Data items:
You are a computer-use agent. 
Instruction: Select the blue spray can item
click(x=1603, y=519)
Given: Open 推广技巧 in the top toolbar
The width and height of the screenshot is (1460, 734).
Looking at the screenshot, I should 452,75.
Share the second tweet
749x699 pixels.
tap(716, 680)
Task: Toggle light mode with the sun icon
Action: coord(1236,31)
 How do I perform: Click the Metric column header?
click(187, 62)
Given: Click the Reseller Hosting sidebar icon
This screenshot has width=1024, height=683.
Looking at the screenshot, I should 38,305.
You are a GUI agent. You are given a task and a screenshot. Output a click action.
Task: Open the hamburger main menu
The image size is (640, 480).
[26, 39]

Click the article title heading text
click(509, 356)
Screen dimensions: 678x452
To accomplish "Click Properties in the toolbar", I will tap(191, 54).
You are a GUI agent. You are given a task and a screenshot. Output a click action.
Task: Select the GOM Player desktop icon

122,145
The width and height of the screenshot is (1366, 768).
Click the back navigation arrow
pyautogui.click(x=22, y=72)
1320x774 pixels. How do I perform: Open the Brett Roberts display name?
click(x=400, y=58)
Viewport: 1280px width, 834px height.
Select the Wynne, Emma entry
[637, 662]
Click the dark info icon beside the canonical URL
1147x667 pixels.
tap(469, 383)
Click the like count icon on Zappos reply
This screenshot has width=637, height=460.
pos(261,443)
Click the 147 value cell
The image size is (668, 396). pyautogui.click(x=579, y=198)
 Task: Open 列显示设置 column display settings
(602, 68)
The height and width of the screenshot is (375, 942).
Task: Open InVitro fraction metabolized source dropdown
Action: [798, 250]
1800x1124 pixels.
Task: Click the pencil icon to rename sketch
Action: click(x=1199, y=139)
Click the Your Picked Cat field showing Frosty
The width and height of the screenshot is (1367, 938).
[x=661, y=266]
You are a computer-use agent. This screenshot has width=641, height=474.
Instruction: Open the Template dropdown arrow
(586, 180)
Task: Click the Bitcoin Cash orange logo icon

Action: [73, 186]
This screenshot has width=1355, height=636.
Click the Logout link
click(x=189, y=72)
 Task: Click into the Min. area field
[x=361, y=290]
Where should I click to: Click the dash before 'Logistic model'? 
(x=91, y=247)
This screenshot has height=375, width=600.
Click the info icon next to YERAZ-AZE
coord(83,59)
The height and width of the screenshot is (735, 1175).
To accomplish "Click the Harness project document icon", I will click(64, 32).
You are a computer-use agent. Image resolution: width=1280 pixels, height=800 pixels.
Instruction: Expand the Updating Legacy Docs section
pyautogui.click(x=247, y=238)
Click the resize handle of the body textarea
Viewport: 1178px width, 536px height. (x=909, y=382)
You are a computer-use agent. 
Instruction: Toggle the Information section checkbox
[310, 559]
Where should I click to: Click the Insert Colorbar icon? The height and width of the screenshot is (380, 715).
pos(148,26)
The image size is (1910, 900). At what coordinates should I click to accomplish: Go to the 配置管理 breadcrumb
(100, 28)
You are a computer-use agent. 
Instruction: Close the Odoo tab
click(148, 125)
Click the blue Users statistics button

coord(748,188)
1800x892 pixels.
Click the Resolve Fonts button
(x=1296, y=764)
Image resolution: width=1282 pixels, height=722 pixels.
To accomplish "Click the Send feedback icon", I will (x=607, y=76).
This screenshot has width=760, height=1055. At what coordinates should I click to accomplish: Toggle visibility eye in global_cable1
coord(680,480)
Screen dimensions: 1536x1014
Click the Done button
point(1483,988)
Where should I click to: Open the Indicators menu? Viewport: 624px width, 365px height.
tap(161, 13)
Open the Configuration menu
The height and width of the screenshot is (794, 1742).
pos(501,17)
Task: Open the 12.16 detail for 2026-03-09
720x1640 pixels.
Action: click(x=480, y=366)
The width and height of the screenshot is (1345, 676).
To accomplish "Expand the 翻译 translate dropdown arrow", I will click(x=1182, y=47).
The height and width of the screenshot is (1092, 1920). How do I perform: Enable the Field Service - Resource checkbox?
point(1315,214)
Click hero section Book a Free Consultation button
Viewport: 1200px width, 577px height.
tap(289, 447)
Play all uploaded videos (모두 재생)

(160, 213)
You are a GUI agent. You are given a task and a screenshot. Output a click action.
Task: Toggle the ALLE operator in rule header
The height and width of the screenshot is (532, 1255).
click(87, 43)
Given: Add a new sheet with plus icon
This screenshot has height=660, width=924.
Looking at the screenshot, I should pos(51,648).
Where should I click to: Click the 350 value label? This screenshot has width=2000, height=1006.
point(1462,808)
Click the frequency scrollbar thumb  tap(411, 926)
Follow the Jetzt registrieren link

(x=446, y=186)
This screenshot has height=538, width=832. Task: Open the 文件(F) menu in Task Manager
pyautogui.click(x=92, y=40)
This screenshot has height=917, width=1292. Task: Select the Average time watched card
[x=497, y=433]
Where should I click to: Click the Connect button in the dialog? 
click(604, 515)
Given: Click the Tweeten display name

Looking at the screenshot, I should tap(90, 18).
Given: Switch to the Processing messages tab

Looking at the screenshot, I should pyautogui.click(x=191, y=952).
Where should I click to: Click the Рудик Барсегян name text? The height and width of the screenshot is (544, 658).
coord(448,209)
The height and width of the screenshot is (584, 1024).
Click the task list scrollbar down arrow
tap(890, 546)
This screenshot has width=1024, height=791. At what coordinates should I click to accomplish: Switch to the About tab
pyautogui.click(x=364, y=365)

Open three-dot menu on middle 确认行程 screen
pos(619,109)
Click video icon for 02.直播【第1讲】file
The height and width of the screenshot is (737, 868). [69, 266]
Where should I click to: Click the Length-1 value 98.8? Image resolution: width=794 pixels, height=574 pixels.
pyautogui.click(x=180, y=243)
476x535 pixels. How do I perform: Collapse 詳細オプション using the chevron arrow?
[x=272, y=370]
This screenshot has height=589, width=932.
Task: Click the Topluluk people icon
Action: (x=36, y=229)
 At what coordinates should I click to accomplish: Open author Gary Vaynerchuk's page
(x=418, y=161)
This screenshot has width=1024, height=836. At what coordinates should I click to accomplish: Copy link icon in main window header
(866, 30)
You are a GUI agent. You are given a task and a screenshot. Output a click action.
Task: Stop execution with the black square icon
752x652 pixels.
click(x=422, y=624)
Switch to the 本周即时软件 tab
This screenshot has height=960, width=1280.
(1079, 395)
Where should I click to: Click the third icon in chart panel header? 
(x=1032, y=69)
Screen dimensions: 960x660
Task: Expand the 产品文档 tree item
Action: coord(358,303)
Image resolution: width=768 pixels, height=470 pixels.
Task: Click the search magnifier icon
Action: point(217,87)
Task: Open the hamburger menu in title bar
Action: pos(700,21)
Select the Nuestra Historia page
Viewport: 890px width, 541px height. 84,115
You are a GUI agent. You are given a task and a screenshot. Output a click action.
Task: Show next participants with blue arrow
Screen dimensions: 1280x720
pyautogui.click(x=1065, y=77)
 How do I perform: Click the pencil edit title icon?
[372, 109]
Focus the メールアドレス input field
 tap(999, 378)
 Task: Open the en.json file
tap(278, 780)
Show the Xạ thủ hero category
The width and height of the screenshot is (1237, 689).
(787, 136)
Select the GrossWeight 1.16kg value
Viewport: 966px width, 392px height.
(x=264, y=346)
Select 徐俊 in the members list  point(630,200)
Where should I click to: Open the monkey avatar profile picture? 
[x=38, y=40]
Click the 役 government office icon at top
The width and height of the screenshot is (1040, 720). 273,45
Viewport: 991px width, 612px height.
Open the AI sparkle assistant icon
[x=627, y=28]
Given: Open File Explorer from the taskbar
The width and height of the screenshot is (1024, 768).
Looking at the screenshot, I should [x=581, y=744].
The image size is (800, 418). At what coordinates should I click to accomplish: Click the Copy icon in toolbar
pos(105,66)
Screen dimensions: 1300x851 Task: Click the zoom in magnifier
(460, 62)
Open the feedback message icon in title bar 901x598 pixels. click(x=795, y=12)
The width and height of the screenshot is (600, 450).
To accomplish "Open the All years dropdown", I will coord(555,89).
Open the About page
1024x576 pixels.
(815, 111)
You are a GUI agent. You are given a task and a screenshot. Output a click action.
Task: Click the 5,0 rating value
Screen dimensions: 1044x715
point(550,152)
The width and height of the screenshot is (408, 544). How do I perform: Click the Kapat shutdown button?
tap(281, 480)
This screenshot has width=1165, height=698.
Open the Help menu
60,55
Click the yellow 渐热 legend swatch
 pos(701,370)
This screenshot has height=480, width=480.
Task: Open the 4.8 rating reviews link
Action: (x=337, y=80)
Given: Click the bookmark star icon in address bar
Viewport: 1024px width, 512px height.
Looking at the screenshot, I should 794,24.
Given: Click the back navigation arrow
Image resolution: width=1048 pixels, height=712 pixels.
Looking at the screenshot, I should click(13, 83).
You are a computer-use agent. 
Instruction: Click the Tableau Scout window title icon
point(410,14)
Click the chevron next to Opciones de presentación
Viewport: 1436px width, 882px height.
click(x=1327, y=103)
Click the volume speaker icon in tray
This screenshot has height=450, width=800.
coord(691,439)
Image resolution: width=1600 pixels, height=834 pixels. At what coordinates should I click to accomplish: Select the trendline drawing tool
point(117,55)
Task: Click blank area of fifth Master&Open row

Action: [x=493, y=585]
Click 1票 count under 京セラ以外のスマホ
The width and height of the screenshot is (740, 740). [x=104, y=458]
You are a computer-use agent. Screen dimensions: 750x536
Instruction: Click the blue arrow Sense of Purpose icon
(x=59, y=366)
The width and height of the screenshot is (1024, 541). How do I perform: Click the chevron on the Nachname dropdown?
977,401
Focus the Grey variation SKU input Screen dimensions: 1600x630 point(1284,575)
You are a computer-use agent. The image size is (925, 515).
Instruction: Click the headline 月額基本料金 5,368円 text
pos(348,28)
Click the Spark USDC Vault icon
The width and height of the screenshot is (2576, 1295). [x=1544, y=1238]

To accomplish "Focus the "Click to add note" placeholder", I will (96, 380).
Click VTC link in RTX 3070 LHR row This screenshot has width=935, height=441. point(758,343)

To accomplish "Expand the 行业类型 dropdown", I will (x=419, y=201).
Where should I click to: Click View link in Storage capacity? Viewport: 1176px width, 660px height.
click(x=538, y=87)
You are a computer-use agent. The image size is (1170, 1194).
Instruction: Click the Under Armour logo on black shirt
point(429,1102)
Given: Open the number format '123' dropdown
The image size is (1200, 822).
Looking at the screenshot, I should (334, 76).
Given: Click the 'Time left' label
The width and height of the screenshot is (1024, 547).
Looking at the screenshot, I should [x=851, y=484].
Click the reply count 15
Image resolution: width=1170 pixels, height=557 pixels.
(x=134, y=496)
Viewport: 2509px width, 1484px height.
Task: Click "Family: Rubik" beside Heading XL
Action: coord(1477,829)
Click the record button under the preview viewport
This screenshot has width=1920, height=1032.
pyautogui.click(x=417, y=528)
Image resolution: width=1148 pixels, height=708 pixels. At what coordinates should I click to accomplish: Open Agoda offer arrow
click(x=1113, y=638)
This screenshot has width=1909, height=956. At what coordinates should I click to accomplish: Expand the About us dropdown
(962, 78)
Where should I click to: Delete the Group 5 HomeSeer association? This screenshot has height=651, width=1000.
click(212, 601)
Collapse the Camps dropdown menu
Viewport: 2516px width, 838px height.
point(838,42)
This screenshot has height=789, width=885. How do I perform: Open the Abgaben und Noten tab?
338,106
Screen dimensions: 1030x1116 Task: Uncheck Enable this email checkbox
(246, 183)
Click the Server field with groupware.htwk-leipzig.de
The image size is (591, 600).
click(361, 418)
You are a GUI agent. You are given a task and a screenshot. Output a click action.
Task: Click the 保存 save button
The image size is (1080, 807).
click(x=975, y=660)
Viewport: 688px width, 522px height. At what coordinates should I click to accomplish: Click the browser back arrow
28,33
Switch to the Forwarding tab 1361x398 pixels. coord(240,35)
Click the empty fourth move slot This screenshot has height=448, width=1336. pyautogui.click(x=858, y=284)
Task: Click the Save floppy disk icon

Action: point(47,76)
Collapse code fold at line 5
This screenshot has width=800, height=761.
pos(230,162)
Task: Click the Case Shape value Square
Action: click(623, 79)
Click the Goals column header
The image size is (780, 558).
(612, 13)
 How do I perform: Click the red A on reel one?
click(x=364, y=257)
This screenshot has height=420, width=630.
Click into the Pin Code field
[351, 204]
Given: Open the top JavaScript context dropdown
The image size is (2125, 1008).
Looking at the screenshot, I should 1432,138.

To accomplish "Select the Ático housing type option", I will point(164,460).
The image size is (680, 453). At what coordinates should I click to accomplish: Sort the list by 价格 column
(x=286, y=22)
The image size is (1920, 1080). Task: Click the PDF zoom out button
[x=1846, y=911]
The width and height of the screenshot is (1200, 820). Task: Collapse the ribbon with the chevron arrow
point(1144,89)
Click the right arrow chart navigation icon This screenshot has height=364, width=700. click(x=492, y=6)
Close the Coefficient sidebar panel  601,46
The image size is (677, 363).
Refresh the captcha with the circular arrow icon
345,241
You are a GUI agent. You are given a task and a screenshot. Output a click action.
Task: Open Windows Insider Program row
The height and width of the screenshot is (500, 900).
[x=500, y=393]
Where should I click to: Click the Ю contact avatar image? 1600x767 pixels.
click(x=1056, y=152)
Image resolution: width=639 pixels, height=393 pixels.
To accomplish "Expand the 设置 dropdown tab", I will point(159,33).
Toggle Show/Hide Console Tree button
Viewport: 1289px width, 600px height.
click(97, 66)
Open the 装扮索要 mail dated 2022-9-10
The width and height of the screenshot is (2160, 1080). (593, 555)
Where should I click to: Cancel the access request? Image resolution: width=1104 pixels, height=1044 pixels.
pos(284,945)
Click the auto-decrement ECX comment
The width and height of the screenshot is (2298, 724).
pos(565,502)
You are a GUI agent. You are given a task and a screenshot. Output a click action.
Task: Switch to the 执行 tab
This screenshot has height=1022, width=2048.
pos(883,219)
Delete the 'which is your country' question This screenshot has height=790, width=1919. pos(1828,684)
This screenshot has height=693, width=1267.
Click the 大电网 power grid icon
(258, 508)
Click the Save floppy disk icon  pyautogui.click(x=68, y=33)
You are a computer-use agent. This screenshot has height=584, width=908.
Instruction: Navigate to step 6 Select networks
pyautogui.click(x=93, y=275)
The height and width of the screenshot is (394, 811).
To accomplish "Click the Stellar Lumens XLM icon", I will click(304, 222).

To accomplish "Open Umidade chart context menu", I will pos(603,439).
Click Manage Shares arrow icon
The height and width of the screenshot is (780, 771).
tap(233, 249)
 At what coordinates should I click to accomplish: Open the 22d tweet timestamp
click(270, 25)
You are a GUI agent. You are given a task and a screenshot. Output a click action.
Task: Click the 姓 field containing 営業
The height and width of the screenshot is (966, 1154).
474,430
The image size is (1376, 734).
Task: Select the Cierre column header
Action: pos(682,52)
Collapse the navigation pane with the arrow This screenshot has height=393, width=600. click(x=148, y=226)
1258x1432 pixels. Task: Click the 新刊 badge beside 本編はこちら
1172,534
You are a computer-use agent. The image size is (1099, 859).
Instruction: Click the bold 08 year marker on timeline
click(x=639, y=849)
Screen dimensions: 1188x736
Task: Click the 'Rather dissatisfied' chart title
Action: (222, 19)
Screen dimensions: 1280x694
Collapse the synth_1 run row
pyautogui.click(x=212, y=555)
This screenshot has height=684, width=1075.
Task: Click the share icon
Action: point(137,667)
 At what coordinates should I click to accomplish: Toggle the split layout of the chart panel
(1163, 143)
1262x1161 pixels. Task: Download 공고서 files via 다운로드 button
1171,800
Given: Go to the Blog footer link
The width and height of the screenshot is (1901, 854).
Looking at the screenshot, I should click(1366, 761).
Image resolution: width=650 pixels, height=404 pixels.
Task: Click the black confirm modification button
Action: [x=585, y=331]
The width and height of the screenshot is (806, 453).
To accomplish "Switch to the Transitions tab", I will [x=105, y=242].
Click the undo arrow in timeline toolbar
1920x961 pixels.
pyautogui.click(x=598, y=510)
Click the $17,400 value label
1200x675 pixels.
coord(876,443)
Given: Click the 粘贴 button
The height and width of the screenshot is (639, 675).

• **Your assignment**: The lines beginning with the one that holds "1920x961 pixels." and ending with the last line of the data above are to be reproduced exactly, and nothing else.

• **Answer to this task**:
1920x961 pixels.
pyautogui.click(x=598, y=510)
Click the $17,400 value label
1200x675 pixels.
coord(876,443)
Given: Click the 粘贴 button
The height and width of the screenshot is (639, 675).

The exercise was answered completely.